_TO DO_
The word "with" may appear in some lines of the data; copy every such line.

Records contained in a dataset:

——————

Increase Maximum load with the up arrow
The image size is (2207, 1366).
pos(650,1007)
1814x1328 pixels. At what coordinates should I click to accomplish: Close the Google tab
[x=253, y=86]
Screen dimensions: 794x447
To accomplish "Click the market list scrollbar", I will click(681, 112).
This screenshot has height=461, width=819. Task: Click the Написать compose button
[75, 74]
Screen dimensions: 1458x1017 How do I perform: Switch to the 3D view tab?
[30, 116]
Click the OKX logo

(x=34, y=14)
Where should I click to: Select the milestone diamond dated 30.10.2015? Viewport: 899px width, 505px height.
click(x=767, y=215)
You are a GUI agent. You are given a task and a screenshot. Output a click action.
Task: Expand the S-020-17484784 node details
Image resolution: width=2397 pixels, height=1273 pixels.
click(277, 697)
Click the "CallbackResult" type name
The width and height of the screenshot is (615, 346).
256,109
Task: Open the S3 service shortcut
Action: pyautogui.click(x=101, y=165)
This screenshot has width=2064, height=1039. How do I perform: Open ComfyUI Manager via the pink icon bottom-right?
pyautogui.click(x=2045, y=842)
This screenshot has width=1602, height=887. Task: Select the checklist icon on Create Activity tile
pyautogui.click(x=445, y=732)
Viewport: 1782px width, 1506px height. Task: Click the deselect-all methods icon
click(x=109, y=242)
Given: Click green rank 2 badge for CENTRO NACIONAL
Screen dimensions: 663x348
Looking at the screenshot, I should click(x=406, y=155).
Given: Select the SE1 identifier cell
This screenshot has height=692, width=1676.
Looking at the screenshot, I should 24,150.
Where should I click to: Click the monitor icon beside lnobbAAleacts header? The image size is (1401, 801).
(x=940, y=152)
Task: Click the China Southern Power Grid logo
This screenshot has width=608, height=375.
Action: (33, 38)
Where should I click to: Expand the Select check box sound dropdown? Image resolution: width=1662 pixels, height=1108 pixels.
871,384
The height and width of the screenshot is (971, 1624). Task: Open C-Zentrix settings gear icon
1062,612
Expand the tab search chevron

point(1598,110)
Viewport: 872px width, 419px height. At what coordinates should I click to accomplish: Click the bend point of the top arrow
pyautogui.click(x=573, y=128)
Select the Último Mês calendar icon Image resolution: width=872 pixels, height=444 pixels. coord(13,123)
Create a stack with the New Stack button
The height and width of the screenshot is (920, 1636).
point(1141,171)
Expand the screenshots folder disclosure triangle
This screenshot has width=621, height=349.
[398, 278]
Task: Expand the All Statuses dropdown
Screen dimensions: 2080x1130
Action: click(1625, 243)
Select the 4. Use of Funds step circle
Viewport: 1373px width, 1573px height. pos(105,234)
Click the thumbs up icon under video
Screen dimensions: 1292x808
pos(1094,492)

——————

_SOLUTION TO THIS PROBLEM_
Increase Maximum load with the up arrow
Create a stack with the New Stack button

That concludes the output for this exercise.